WHAT IS REQUIRED -
Reply with every entry, repeated exactly as given.

RECORDS SHOWN -
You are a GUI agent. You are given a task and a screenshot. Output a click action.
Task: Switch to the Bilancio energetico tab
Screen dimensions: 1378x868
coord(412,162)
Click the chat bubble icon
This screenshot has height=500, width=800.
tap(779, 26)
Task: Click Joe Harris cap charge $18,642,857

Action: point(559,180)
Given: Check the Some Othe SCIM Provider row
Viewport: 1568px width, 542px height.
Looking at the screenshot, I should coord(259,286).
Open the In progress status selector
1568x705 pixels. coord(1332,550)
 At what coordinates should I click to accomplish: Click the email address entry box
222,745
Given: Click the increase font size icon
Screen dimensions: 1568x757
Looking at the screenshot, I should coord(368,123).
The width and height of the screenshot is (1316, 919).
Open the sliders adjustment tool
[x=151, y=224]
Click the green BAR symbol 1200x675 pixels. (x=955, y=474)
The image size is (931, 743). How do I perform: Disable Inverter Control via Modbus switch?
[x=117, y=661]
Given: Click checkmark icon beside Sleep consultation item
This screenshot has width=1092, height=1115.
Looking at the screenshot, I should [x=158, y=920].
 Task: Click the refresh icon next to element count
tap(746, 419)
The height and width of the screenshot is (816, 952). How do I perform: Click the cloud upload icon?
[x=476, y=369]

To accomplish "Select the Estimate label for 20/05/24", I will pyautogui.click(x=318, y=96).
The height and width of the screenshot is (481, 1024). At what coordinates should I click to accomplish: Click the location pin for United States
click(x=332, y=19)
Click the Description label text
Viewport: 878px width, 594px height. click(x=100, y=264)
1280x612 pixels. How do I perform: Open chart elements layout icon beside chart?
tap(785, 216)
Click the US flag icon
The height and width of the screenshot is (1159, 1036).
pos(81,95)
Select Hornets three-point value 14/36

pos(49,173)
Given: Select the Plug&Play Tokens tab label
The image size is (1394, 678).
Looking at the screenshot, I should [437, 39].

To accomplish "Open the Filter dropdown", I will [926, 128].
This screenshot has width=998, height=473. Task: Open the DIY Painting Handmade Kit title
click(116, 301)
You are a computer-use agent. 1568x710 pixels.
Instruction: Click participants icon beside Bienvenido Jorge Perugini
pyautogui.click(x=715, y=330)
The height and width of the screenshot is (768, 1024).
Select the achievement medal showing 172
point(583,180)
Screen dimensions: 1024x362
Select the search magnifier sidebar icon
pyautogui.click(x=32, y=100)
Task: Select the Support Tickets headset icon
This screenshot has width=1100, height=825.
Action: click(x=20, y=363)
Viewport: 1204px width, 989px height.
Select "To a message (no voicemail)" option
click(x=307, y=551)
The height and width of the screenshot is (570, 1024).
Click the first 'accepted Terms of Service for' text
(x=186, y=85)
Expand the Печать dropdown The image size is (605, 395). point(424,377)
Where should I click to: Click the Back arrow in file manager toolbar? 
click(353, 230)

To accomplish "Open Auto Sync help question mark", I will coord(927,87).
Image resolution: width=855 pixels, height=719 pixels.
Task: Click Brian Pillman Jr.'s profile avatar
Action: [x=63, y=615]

RESPONSE BELOW -
You are a GUI agent. You are given a task and a screenshot. Output a click action.
Task: Switch to the Bilancio energetico tab
Screen dimensions: 1378x868
coord(412,162)
Click the chat bubble icon
This screenshot has height=500, width=800.
tap(779, 26)
Task: Click Joe Harris cap charge $18,642,857

Action: point(559,180)
Given: Check the Some Othe SCIM Provider row
Viewport: 1568px width, 542px height.
Looking at the screenshot, I should coord(259,286).
Open the In progress status selector
1568x705 pixels. coord(1332,550)
 At what coordinates should I click to accomplish: Click the email address entry box
222,745
Given: Click the increase font size icon
Screen dimensions: 1568x757
Looking at the screenshot, I should coord(368,123).
The width and height of the screenshot is (1316, 919).
Open the sliders adjustment tool
[x=151, y=224]
Click the green BAR symbol 1200x675 pixels. (x=955, y=474)
The image size is (931, 743). How do I perform: Disable Inverter Control via Modbus switch?
[x=117, y=661]
Given: Click checkmark icon beside Sleep consultation item
This screenshot has width=1092, height=1115.
Looking at the screenshot, I should [x=158, y=920].
 Task: Click the refresh icon next to element count
tap(746, 419)
The height and width of the screenshot is (816, 952). How do I perform: Click the cloud upload icon?
[x=476, y=369]

To accomplish "Select the Estimate label for 20/05/24", I will pyautogui.click(x=318, y=96).
The height and width of the screenshot is (481, 1024). At what coordinates should I click to accomplish: Click the location pin for United States
click(x=332, y=19)
Click the Description label text
Viewport: 878px width, 594px height. click(x=100, y=264)
1280x612 pixels. How do I perform: Open chart elements layout icon beside chart?
tap(785, 216)
Click the US flag icon
The height and width of the screenshot is (1159, 1036).
pos(81,95)
Select Hornets three-point value 14/36

pos(49,173)
Given: Select the Plug&Play Tokens tab label
The image size is (1394, 678).
Looking at the screenshot, I should [437, 39].

To accomplish "Open the Filter dropdown", I will [926, 128].
This screenshot has width=998, height=473. Task: Open the DIY Painting Handmade Kit title
click(116, 301)
You are a computer-use agent. 1568x710 pixels.
Instruction: Click participants icon beside Bienvenido Jorge Perugini
pyautogui.click(x=715, y=330)
The height and width of the screenshot is (768, 1024).
Select the achievement medal showing 172
point(583,180)
Screen dimensions: 1024x362
Select the search magnifier sidebar icon
pyautogui.click(x=32, y=100)
Task: Select the Support Tickets headset icon
This screenshot has width=1100, height=825.
Action: click(x=20, y=363)
Viewport: 1204px width, 989px height.
Select "To a message (no voicemail)" option
click(x=307, y=551)
The height and width of the screenshot is (570, 1024).
Click the first 'accepted Terms of Service for' text
(x=186, y=85)
Expand the Печать dropdown The image size is (605, 395). point(424,377)
Where should I click to: Click the Back arrow in file manager toolbar? 
click(353, 230)

To accomplish "Open Auto Sync help question mark", I will coord(927,87).
Image resolution: width=855 pixels, height=719 pixels.
Task: Click Brian Pillman Jr.'s profile avatar
Action: [x=63, y=615]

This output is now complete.